Sage Shepherd’s Pie (AIP Paleo, Anti-Inflammatory Keto)
Chilly winter days can mean deep cravings for hearty comfort foods that fill your belly and warm your soul. Traditional shepherd’s pie (a wondrously baked meat-potato-veggie combo) certainly fits the bill. However, if you’re like me, it’s a big no-no. The nightshades, dairy, eggs and other potentially-inflammatory ingredients in the traditional dish gives me achy muscles and digestive ickiness. Waa-waa.
So, here’s where we throw a pity-party, right? Nope . Enter this Savory Sage Shepherd’s Pie! Ta-da! It’s AIP Paleo-friendly and AIK Anti-Inflammatory Keto Approved. Even if you, dairy and eggs are BFF’s, you won’t miss ’em in this hearty meal.
Why this Meal is a Winner:
Subbing mashed cauliflower for potatoes means this meal is perfect if you’re following an AIP Paleo protocol to heal your body or an AIK Anti-Inflammatory Keto way of eating to look and feel your best.

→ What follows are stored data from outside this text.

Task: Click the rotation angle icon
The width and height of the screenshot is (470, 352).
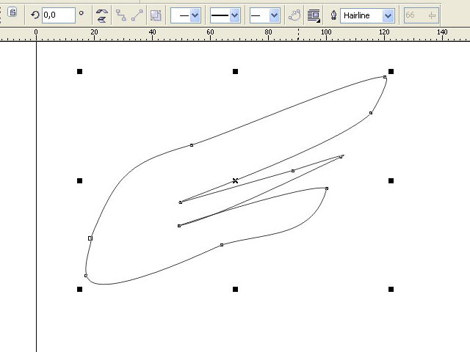Action: 35,15
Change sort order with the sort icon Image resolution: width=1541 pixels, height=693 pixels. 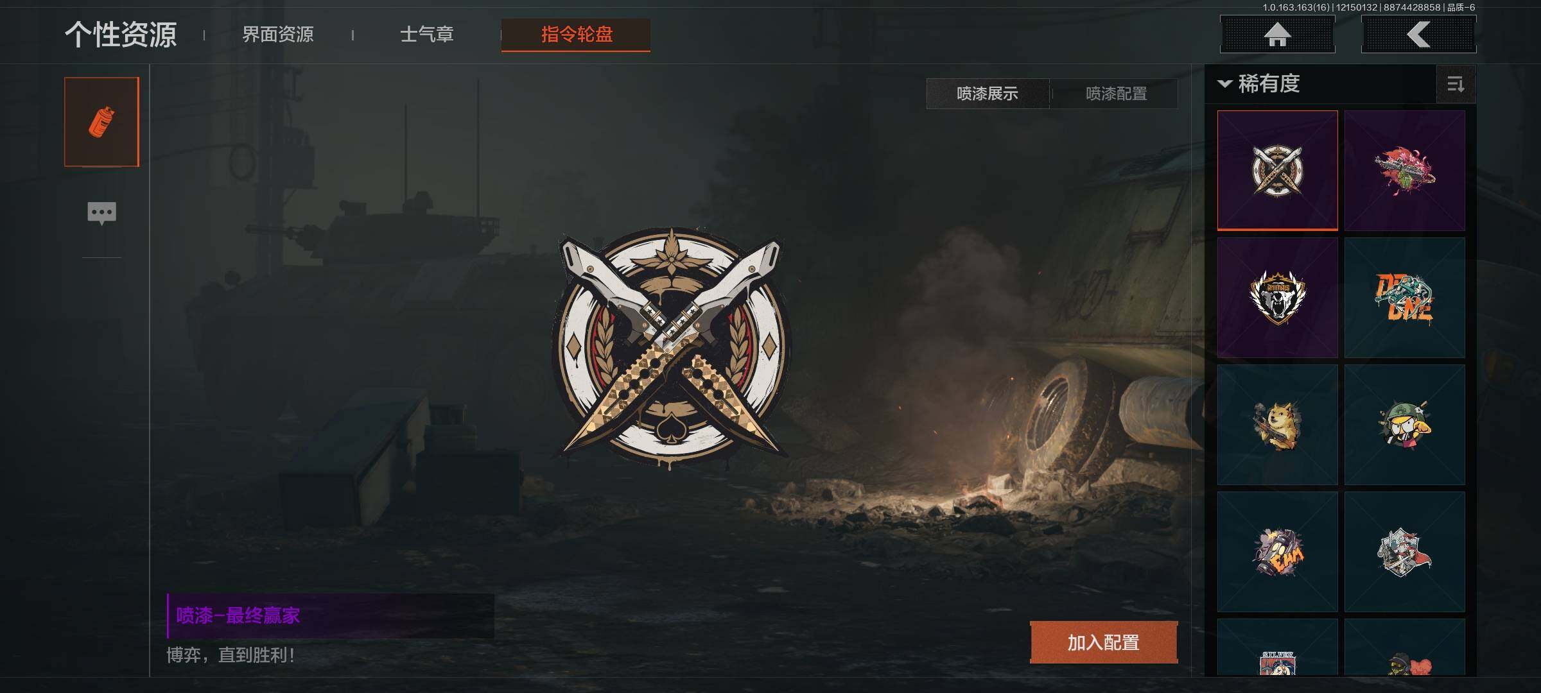(x=1456, y=84)
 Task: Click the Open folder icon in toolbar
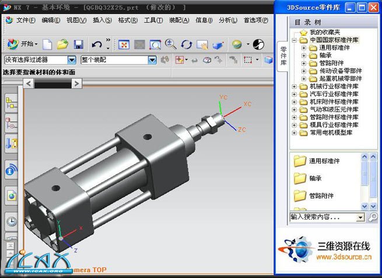pyautogui.click(x=63, y=44)
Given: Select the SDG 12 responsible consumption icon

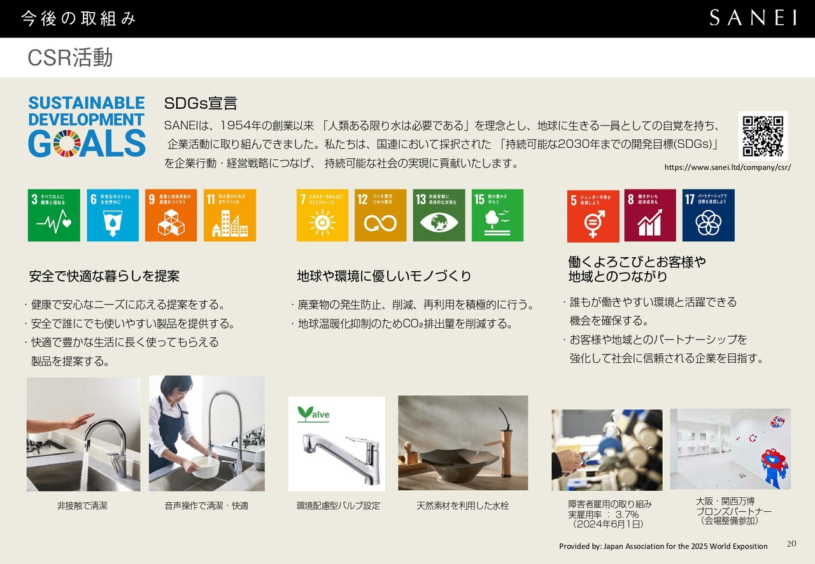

If ya have trouble getting your little ones to eat more veggies, the “hidden” squash and radishes are a win. Trying to just eat healthier, then try this out! Heck, if ya just like warm, comforting food, this is for you, too! (I know. I know. Some of you are not believing me because of the radish part, right? Trust me. You won’t even know they’re there.)
It’s gluten-free, dairy-free, egg-free and oh-happy-day nightshade-free, too! Boom! But don’t let that make you think it skimps on flavor. The first time I made this for dinner, my husband’s immediate response was, “Can we please eat this every single week?!” That’s rave reviews from a recent-radish convert, my friends. And, I will confess, while I was going to merely taste my new concoction that evening, I ended up eating waaaaaaaay more than my fair share. Couldn’t-put-down-the-spoon. So, be forewarned if you think you’re gonna end up with leftovers with this dish. It doesn’t last long in our house!
Speaking of leftovers, you could actually MAKE this AIP Paleo/AIK Anti-Inflammatory Keto Shepherd’s Pie by utilizing some of last night’s holiday fare. This dish is perfect for reusing bits and pieces stored in the fridge after a big meal.
- Protein: You can easily substitute the ground beef with leftover holiday turkey, roast, steak or even roasted chicken. Got leftover breakfast bacon? Add it in as a secondary protein source. It would be a super-yummy addition when sautéing your veggies. (You’re right. Scratch that. Who has leftover bacon?!) Or if you’re just flat out feeling adventurous and want to try something new, consider using ground bison, ground lamb or even good ole ground turkey (that’s a good one for those of you wanting to keep your proteins on the lean side).
- Veggies: Throw in leftover green beans or asparagus. You’ll need at least 2 cups veggies to mix with your protein. In addition, you’ll probably still want to sauté up some onions and mushrooms if you have them. Consider adding those celery sticks from that veggie tray into your skillet sauté. (You could even add a couple of carrots, but keep in mind it’ll alter the overall carb.)
- Topping: If you just so happen to have an over abundance of mashed cauliflower from last night’s dinner, then SCORE you can add it here. But that doesn’t happen at our house. So, you’ll probably just need to make the mashed cauliflower. But, you may be able to finish offFor those who are earning their carbs by busting a move at the gym, you could try leftover baked sweet potatoes mashed and spread on top. Using a Japanese sweet potato would mean the topping was still white instead of classic sweet potato orange. If you’re dealing with candida or are trying to shed some holiday pounds or just flat out that starchy carbs give you the bloat, stick to the cauliflower mash.
- The fish sauce helps give this a bit of that umami flavor that traditional dishes might rely on tomato paste or Worcestershire sauce to achieve. I like the purity of Red Boat fish sauce. Warning, it is stout stuff; go easy. And if you have histamine problems, maybe skip it in favor of good ole coconut aminos–a soy sauce replacement. I can have histamine issues, but do fine with the small amounts of fish sauce here. Feeling daring? Use both the fish sauce and coconut aminos to a double punch of flavor.
- Running low on sage? Try subbing fresh thyme and/or rosemary.
- No broth? No problem. Just boil or steam the cauliflower in water. You’ll miss out on some of the flavor from the broth, but it’s not a deal breaker.
Okay, no excuses. Following an anti-inflammatory lifestyle doesn’t have to be bland or boring. Grab a skillet and get to cookin’! Let me know if you try some of the leftover suggestions and substitutions and how they work out for you.